Die EU-Omnibus-Richtlinie, digitale Preisschilder und ein gestiegenes Preisbewusstsein der Konsumenten verändern die Regeln im Lebensmittelhandel. Was bedeutet das für die Pricing-Strategie von Supermärkten und Discountern?
Nie zuvor haben deutsche Konsumenten so genau auf Lebensmittelpreise geachtet wie nach den Inflationsjahren 2022 bis 2024. Das Bewusstsein für Grundpreise, Packungsgrößen und Aktionsmechanismen ist dauerhaft gestiegen. Gleichzeitig verschärfen neue EU-Vorschriften die Anforderungen an die Preistransparenz.
Die Omnibus-Richtlinie im Alltag des Lebensmittelhandels
Seit dem 1. Januar 2023 in deutsches Recht umgesetzt, verlangt die EU-Omnibus-Richtlinie die Anzeige des niedrigsten Preises der letzten 30 Tage bei jeder Preisreduktion. Händler, die vorher den Preis kurz vor der Aktion erhöht haben, sind damit entlarvt.
Grundpreis als strategische Größe
Shrinkflation – die Praxis, Packungsgrößen zu reduzieren, ohne den Paketpreis zu senken – ist durch verschärfte Grundpreisanzeige schwieriger geworden. Verbraucherorganisationen beobachten den Markt aktiv.

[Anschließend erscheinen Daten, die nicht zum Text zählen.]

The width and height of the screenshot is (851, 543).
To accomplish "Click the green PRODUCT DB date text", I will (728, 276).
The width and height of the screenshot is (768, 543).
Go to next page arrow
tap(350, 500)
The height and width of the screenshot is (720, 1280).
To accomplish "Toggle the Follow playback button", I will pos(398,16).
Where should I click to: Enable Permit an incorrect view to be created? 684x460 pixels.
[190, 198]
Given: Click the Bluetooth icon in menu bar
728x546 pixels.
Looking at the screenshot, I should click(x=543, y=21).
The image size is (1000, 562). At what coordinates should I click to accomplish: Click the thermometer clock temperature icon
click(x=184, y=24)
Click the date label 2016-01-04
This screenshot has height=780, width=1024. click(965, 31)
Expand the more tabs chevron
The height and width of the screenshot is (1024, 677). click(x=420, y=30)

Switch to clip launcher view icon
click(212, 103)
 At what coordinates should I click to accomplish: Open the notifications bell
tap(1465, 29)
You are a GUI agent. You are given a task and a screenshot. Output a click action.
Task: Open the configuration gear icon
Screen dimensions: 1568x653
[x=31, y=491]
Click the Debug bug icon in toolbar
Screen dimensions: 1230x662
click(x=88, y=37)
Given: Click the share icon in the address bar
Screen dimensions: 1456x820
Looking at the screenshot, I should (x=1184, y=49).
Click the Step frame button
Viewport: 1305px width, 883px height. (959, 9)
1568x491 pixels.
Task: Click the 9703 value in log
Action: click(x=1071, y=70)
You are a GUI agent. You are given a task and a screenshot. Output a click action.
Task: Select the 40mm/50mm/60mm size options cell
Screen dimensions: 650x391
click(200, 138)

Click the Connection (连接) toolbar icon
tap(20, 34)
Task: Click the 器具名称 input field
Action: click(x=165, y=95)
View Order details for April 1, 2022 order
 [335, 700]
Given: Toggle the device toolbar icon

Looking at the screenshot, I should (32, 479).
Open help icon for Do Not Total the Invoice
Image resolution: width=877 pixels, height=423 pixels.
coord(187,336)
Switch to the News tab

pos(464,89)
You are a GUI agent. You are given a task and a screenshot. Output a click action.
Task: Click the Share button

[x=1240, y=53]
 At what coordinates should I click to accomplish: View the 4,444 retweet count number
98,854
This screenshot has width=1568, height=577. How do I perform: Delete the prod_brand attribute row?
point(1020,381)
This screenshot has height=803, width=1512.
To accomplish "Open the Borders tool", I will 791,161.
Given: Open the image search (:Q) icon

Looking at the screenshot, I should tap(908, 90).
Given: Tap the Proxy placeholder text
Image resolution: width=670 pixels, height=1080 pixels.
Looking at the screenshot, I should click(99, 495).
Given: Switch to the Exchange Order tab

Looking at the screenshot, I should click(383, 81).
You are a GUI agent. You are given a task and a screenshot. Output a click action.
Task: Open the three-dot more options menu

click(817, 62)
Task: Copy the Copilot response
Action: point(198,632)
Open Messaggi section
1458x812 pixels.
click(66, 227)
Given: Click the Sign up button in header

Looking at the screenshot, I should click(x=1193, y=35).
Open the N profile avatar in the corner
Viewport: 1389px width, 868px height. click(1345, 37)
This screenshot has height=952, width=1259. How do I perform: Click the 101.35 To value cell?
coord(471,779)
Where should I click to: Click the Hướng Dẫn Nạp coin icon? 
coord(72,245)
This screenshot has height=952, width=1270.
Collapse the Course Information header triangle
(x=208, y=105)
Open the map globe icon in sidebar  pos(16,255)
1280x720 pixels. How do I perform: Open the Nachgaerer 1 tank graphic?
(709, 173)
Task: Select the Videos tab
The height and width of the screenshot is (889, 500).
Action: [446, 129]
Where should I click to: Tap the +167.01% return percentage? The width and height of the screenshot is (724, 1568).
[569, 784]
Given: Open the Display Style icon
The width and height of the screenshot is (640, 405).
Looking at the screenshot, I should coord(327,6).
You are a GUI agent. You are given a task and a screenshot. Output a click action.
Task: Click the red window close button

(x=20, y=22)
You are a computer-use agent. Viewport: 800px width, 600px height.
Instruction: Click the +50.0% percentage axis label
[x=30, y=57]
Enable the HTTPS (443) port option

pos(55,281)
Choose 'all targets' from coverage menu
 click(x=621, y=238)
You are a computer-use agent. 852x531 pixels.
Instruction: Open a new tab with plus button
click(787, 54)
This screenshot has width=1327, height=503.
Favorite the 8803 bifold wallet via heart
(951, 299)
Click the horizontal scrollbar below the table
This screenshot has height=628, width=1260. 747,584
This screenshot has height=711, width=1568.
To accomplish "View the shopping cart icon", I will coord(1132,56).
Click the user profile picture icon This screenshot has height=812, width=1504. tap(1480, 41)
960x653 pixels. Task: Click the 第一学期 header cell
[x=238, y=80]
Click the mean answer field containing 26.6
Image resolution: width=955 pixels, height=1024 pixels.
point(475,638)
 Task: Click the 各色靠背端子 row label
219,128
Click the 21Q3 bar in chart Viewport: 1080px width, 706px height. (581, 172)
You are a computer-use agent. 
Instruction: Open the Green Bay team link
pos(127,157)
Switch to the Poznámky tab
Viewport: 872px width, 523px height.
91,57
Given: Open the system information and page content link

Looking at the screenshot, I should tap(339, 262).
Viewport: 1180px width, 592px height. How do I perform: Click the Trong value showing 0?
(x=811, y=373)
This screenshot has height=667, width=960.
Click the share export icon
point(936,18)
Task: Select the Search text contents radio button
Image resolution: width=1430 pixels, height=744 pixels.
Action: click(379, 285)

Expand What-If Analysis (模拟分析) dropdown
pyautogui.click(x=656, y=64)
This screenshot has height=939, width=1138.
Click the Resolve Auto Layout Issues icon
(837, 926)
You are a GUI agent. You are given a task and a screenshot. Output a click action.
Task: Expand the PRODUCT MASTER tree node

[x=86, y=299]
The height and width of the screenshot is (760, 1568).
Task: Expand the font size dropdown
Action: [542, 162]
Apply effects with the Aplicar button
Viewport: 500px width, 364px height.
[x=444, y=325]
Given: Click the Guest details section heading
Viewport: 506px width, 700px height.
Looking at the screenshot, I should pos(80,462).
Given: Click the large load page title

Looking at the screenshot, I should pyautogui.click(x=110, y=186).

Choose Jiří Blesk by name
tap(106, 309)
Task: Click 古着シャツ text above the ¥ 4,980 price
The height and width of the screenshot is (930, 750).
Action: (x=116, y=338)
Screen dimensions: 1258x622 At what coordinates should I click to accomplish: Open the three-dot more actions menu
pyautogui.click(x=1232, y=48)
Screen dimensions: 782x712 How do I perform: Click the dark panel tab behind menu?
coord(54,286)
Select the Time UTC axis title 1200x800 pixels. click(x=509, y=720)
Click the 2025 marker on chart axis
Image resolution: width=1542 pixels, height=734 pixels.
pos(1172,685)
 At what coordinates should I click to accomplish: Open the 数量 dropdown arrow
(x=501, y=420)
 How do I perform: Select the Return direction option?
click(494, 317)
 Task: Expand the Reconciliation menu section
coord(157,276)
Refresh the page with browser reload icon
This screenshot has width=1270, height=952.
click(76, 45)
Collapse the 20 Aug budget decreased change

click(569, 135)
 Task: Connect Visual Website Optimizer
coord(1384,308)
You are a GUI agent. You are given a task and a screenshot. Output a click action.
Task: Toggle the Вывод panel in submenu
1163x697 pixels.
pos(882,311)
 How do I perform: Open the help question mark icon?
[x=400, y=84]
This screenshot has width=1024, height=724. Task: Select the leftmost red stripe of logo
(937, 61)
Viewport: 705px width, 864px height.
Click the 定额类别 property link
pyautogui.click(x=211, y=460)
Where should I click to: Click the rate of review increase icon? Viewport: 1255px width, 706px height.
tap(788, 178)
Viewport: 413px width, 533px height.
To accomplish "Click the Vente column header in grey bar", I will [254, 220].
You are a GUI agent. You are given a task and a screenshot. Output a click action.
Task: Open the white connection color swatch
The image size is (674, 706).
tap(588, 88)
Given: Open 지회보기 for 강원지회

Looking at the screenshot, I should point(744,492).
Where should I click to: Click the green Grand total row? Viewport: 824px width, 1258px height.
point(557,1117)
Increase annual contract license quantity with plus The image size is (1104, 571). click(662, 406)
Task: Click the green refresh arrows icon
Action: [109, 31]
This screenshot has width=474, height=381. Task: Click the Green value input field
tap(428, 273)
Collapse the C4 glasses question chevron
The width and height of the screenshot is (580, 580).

Digitale Preisschilder als Chance
ESL (Electronic Shelf Labels) sind im deutschen Lebensmittelhandel auf dem Vormarsch. Was operative Effizienz verspricht, ermöglicht auch eine neue Dimension der Preistransparenz: Grundpreise können automatisch aktualisiert werden.
Warum das für Pricing Manager wichtig ist
Preistransparenz ist kein Feind der Handelsmarge – wenn man sie aktiv gestaltet. Händler, die Grundpreise und Aktionspreishistorien klar kommunizieren, bauen Preisvertrauen auf.
Pricing Takeaway: Transparenz gewinnt. Händler, die die Omnibus-Richtlinie als Mindeststandard behandeln und Preishistorien aktiv kommunizieren, differenzieren sich positiv vom Wettbewerb.